**INSTRUÇÕES E REQUISITOS:**
Transcreva a listagem abaixo na íntegra, linha por linha, sem nenhuma alteração.

--------------------

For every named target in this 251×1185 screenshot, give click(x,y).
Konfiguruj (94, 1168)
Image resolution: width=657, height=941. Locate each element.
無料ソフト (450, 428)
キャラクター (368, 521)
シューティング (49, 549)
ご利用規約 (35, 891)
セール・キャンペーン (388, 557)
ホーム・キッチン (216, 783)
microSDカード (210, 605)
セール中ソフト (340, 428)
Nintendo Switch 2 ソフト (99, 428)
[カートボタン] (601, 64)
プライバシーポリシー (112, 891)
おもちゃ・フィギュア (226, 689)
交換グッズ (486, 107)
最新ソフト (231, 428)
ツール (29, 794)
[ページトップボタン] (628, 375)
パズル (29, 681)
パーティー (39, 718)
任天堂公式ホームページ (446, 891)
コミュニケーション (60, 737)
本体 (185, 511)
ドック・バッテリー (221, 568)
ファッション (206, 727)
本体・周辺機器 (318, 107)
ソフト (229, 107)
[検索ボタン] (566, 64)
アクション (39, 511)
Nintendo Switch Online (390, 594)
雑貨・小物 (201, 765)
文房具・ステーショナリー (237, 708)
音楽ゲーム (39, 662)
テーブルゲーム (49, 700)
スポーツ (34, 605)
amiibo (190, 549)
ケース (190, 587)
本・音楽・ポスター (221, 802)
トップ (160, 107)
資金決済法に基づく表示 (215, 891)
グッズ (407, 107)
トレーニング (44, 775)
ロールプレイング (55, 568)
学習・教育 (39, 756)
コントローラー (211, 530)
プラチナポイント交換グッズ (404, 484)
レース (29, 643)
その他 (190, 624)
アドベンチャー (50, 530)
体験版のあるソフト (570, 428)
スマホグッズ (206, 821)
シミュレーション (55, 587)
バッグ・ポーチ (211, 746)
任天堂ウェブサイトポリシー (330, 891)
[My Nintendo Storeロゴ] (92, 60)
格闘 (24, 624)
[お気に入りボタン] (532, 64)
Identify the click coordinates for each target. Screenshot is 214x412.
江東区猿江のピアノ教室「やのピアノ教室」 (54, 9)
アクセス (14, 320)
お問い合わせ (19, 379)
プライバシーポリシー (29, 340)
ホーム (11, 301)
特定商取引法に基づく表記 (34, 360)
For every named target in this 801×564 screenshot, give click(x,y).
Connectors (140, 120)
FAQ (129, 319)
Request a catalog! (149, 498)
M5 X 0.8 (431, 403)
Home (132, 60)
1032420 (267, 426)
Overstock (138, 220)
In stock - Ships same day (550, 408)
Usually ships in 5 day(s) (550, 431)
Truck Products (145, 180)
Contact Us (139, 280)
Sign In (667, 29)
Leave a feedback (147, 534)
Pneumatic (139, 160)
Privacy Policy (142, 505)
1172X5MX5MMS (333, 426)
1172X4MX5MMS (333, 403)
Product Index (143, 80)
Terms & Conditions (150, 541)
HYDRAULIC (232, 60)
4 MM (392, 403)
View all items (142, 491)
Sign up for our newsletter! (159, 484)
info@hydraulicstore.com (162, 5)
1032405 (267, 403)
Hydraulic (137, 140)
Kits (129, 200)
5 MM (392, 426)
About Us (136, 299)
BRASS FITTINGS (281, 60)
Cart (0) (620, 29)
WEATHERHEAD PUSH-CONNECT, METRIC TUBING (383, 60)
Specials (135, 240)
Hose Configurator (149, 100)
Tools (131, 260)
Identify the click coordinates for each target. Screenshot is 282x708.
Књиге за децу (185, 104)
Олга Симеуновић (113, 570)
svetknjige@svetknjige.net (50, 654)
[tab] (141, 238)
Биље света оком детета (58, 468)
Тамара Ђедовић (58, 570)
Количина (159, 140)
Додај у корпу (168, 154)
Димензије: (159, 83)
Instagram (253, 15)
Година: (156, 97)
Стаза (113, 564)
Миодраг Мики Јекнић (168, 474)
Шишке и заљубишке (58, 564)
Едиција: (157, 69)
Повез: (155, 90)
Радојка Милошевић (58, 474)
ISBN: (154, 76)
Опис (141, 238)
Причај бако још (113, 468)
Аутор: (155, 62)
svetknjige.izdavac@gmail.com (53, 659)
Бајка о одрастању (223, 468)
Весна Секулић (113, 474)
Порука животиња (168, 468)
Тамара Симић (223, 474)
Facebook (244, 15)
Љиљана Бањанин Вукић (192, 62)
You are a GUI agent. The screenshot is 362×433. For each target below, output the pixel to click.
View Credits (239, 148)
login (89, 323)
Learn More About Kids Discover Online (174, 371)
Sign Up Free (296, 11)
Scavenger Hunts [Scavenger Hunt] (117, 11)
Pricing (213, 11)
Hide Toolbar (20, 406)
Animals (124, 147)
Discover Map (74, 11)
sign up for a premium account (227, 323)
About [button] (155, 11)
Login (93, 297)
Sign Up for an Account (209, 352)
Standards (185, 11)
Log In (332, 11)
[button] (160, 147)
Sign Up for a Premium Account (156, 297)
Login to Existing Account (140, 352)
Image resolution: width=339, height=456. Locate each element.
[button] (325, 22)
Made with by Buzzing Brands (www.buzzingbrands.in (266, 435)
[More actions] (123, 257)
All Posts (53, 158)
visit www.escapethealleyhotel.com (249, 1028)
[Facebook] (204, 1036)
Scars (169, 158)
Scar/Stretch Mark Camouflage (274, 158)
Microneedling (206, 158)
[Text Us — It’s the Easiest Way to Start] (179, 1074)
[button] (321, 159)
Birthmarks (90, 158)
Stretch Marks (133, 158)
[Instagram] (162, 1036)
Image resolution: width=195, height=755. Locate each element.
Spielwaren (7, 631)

--------------------

**TAREFA CONCLUÍDA:**
For every named target in this 251×1185 screenshot, give click(x,y).
Konfiguruj (94, 1168)
Image resolution: width=657, height=941. Locate each element.
無料ソフト (450, 428)
キャラクター (368, 521)
シューティング (49, 549)
ご利用規約 (35, 891)
セール・キャンペーン (388, 557)
ホーム・キッチン (216, 783)
microSDカード (210, 605)
セール中ソフト (340, 428)
Nintendo Switch 2 ソフト (99, 428)
[カートボタン] (601, 64)
プライバシーポリシー (112, 891)
おもちゃ・フィギュア (226, 689)
交換グッズ (486, 107)
最新ソフト (231, 428)
ツール (29, 794)
[ページトップボタン] (628, 375)
パズル (29, 681)
パーティー (39, 718)
任天堂公式ホームページ (446, 891)
コミュニケーション (60, 737)
本体 (185, 511)
ドック・バッテリー (221, 568)
ファッション (206, 727)
本体・周辺機器 (318, 107)
ソフト (229, 107)
[検索ボタン] (566, 64)
アクション (39, 511)
Nintendo Switch Online (390, 594)
雑貨・小物 (201, 765)
文房具・ステーショナリー (237, 708)
音楽ゲーム (39, 662)
テーブルゲーム (49, 700)
スポーツ (34, 605)
amiibo (190, 549)
ケース (190, 587)
本・音楽・ポスター (221, 802)
トップ (160, 107)
資金決済法に基づく表示 (215, 891)
グッズ (407, 107)
トレーニング (44, 775)
ロールプレイング (55, 568)
学習・教育 (39, 756)
コントローラー (211, 530)
プラチナポイント交換グッズ (404, 484)
レース (29, 643)
その他 (190, 624)
アドベンチャー (50, 530)
体験版のあるソフト (570, 428)
スマホグッズ (206, 821)
シミュレーション (55, 587)
バッグ・ポーチ (211, 746)
任天堂ウェブサイトポリシー (330, 891)
[My Nintendo Storeロゴ] (92, 60)
格闘 (24, 624)
[お気に入りボタン] (532, 64)
Identify the click coordinates for each target. Screenshot is 214x412.
江東区猿江のピアノ教室「やのピアノ教室」 (54, 9)
アクセス (14, 320)
お問い合わせ (19, 379)
プライバシーポリシー (29, 340)
ホーム (11, 301)
特定商取引法に基づく表記 (34, 360)
For every named target in this 801×564 screenshot, give click(x,y).
Connectors (140, 120)
FAQ (129, 319)
Request a catalog! (149, 498)
M5 X 0.8 (431, 403)
Home (132, 60)
1032420 (267, 426)
Overstock (138, 220)
In stock - Ships same day (550, 408)
Usually ships in 5 day(s) (550, 431)
Truck Products (145, 180)
Contact Us (139, 280)
Sign In (667, 29)
Leave a feedback (147, 534)
Pneumatic (139, 160)
Privacy Policy (142, 505)
1172X5MX5MMS (333, 426)
1172X4MX5MMS (333, 403)
Product Index (143, 80)
Terms & Conditions (150, 541)
HYDRAULIC (232, 60)
4 MM (392, 403)
View all items (142, 491)
Sign up for our newsletter! (159, 484)
info@hydraulicstore.com (162, 5)
1032405 (267, 403)
Hydraulic (137, 140)
Kits (129, 200)
5 MM (392, 426)
About Us (136, 299)
BRASS FITTINGS (281, 60)
Cart (0) (620, 29)
WEATHERHEAD PUSH-CONNECT, METRIC TUBING (383, 60)
Specials (135, 240)
Hose Configurator (149, 100)
Tools (131, 260)
Identify the click coordinates for each target. Screenshot is 282x708.
Књиге за децу (185, 104)
Олга Симеуновић (113, 570)
svetknjige@svetknjige.net (50, 654)
[tab] (141, 238)
Биље света оком детета (58, 468)
Тамара Ђедовић (58, 570)
Количина (159, 140)
Додај у корпу (168, 154)
Димензије: (159, 83)
Instagram (253, 15)
Година: (156, 97)
Стаза (113, 564)
Миодраг Мики Јекнић (168, 474)
Шишке и заљубишке (58, 564)
Едиција: (157, 69)
Повез: (155, 90)
Радојка Милошевић (58, 474)
ISBN: (154, 76)
Опис (141, 238)
Причај бако још (113, 468)
Аутор: (155, 62)
svetknjige.izdavac@gmail.com (53, 659)
Бајка о одрастању (223, 468)
Весна Секулић (113, 474)
Порука животиња (168, 468)
Тамара Симић (223, 474)
Facebook (244, 15)
Љиљана Бањанин Вукић (192, 62)
You are a GUI agent. The screenshot is 362×433. For each target below, output the pixel to click.
View Credits (239, 148)
login (89, 323)
Learn More About Kids Discover Online (174, 371)
Sign Up Free (296, 11)
Scavenger Hunts [Scavenger Hunt] (117, 11)
Pricing (213, 11)
Hide Toolbar (20, 406)
Animals (124, 147)
Discover Map (74, 11)
sign up for a premium account (227, 323)
About [button] (155, 11)
Login (93, 297)
Sign Up for an Account (209, 352)
Standards (185, 11)
Log In (332, 11)
[button] (160, 147)
Sign Up for a Premium Account (156, 297)
Login to Existing Account (140, 352)
Image resolution: width=339, height=456. Locate each element.
[button] (325, 22)
Made with by Buzzing Brands (www.buzzingbrands.in (266, 435)
[More actions] (123, 257)
All Posts (53, 158)
visit www.escapethealleyhotel.com (249, 1028)
[Facebook] (204, 1036)
Scars (169, 158)
Scar/Stretch Mark Camouflage (274, 158)
Microneedling (206, 158)
[Text Us — It’s the Easiest Way to Start] (179, 1074)
[button] (321, 159)
Birthmarks (90, 158)
Stretch Marks (133, 158)
[Instagram] (162, 1036)
Image resolution: width=195, height=755. Locate each element.
Spielwaren (7, 631)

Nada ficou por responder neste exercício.